I may be arrested if I go out on the street. And you rather
more than intimate that a woman named Beverly Carlysle is mixed up in it
somehow. I take it that I knew her."
"Yes. You knew her," Bassett said slowly. At the intimation in his tone
Dick surveyed him for a moment without speaking. His face, pale before,
took on a grayish tinge.
"I wasn't--married to her?"
"No. You didn't marry her. See here, Clark, this is straight goods, is
it? You're not trying to put something over on me? Because if you are,
you needn't. I'd about made up my mind to follow the story through for
my own satisfaction, and then quit cold on it. When a man's pulled
himself out of the mud as you have it's not my business to pull him
down. But I don't want you to pull any bunk."
Dick winced.
"Out of the mud!" he said. "No. I'm telling you the truth, Bassett. I
have some fragmentary memories, places and people, but no names, and
all of them, I imagine from my childhood.

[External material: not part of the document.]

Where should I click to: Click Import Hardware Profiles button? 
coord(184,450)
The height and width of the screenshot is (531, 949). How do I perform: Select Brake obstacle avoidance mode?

I pick up at a cabin in the
mountains, with snow around, and David Livingstone feeding me soup with
a tin spoon." He tried to smile and failed. His face twitched. "I could
stand it for myself," he said, "but I've tied another life to mine, like
a cursed fool, and now you speak of a woman, and of arrest. Arrest! For
what?"
"Suppose," Bassett said after a moment, "suppose you let that go just
now, and tell me more about this--this gap. You're a medical man. You've
probably gone into your own case pretty thoroughly. I'm accepting your
statement, you see. As a matter of fact it must be true, or you wouldn't
be here. But I've got to know what I'm doing before I lay my cards
on the table. Make it simple, if you can. I don't know your medical
jargon."
Dick did his best. The mind closed down now and then, mainly from a
shock. No, there was no injury required. He didn't think he had had an
injury. A mental shock would do it, if it were strong enough. And fear.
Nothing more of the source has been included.